State Proxy#
Overview#
The state proxy gives actors persistent state access via standard Python file
operations (open, os.stat, os.listdir, os.remove). Handlers read and
write state as if it were a local directory — no SDK, no special imports.
The runtime patches Python builtins at startup to intercept file operations on configured mount paths and translates them to HTTP requests over Unix sockets to connector sidecar processes. Each connector adapts those HTTP requests to a specific storage backend (S3, GCS, Redis).

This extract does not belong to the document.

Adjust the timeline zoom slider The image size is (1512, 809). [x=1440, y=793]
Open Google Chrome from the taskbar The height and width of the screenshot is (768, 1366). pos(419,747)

The runtime is a dumb translator — it intercepts Python file I/O and forwards operations to the proxy. The proxy is smart — it decides buffering strategy, atomicity guarantees, CAS behavior, and retries. Adding new guarantee types means building a new proxy connector, not modifying the runtime.
Architecture#
Handler code (actor runtime)
open("/state/model.bin", "rb")
│
▼
patched builtins.open
(installed by _install_state_proxy_hooks)
│
▼
HTTP GET /keys/model.bin
over Unix socket: /var/run/asya/state/{name}.sock
│
▼
Connector sidecar (e.g. s3-buffered-lww)
│
▼
Storage backend (S3, Redis)
Pod layout#
When stateProxy is configured, the Crossplane composition adds one connector container per
mount to the actor pod. All connector containers share the state-sockets
emptyDir volume with the runtime container.
Pod
├── asya-runtime (runtime + user handler)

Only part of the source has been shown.